The latest full release from Metz is a heart-pounding explosion of noise rock. Atlas Vending takes the band a step up in evolution from 2019’s Automat. While its predecessor may have defined the sound of the band, this latest offering refines and focuses everything into a tightly crafted masterpiece.
The instrumentation for this album is heavy, the drums beat like a sledgehammer making its way through slabs of concrete. The guitars and bass feel like thick cable lines oscillating with great fervor, while the frontman Alex Edkins’ vocals smash through the mix with primal intensity.
The subject matter of these songs are more political in nature, which from the perils of our current social and political climate is almost unavoidable. Edkins addresses anxiety, loneliness and crippling addiction by way of slathering gritty textures and threads of tension in a whirlpool of anger.
Opener “Pulse” is a constant rhythmic beat down, with jarring percussion that restlessly throbs and grimy riffs that develop into an emerging panic attack. “Blind Youth Industrial Park” sets the pace for the rest of the album, with blistering movement without a moment of respite. “The words you say have lost the meaning / Can’t seem to find a way to hold on to something more”, Edkins cries to the youth of today, a youth that’s struggling to find its own direction.

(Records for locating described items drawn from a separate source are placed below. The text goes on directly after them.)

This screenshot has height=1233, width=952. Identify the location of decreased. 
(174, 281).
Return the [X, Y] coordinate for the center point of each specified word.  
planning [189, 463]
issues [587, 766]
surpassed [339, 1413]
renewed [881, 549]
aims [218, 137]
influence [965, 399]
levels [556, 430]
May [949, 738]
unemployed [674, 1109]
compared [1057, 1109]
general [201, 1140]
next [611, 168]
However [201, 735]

While each track finds its own creative way to change up its noise profile, the volume and energy of these songs remain at a constant eleven. “The Mirror” is filled with unnerving sirens flailing behind the mix. “Sugar Pill” blisters on like a speed demon crashing through a spike-filled highway. “Parasite” is a hardcore mosh pit romp that hits the ground running and never slows down for a breath.

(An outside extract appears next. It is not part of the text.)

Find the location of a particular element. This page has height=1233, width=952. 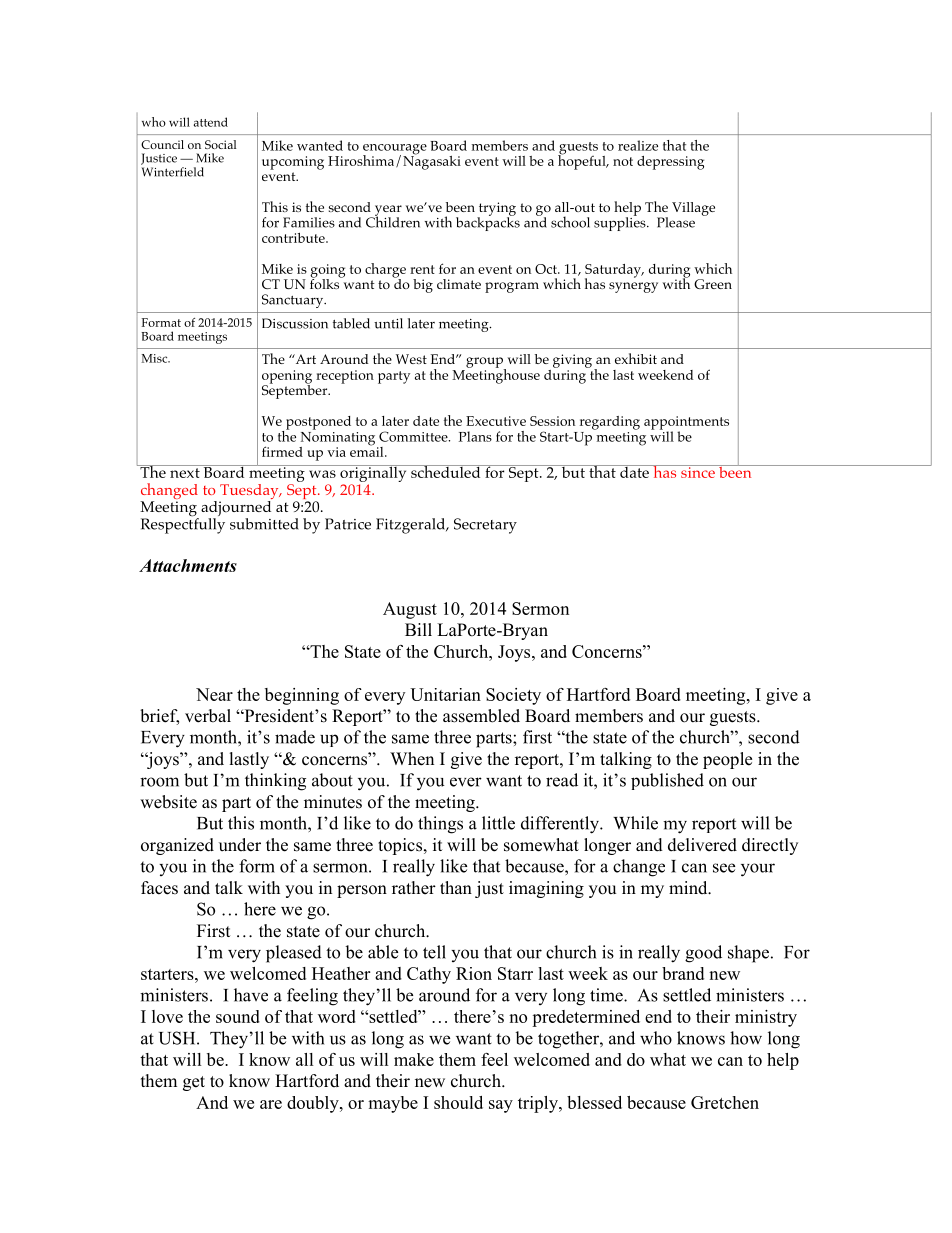

Social is located at coordinates (220, 144).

But for me its highlights are tracks where the band reaches out to different styles. “No Ceiling” takes on a more melodic note, in a song that celebrates finding a new passion or love–taking inspiration from old-school punk rock ala The Damned or Dookie-era Green Day. “Hail Taxi” is my favorite track of the LP. Composed of two opposite sections that overlap and weave together, The noisy verses collide with a chorus that has refreshingly bright riffs — a liberating feeling that isn’t quite seen in these 10 tracks, which serves as a silver lining from all the rabid aggression.
A well defined sound and the ability to diversify without compromising away from what works makes Atlas Vending a very satisfying listen. These are songs that will unnerve you, shake you to the core and pound every breath out of you, but you’ll keep coming back for more.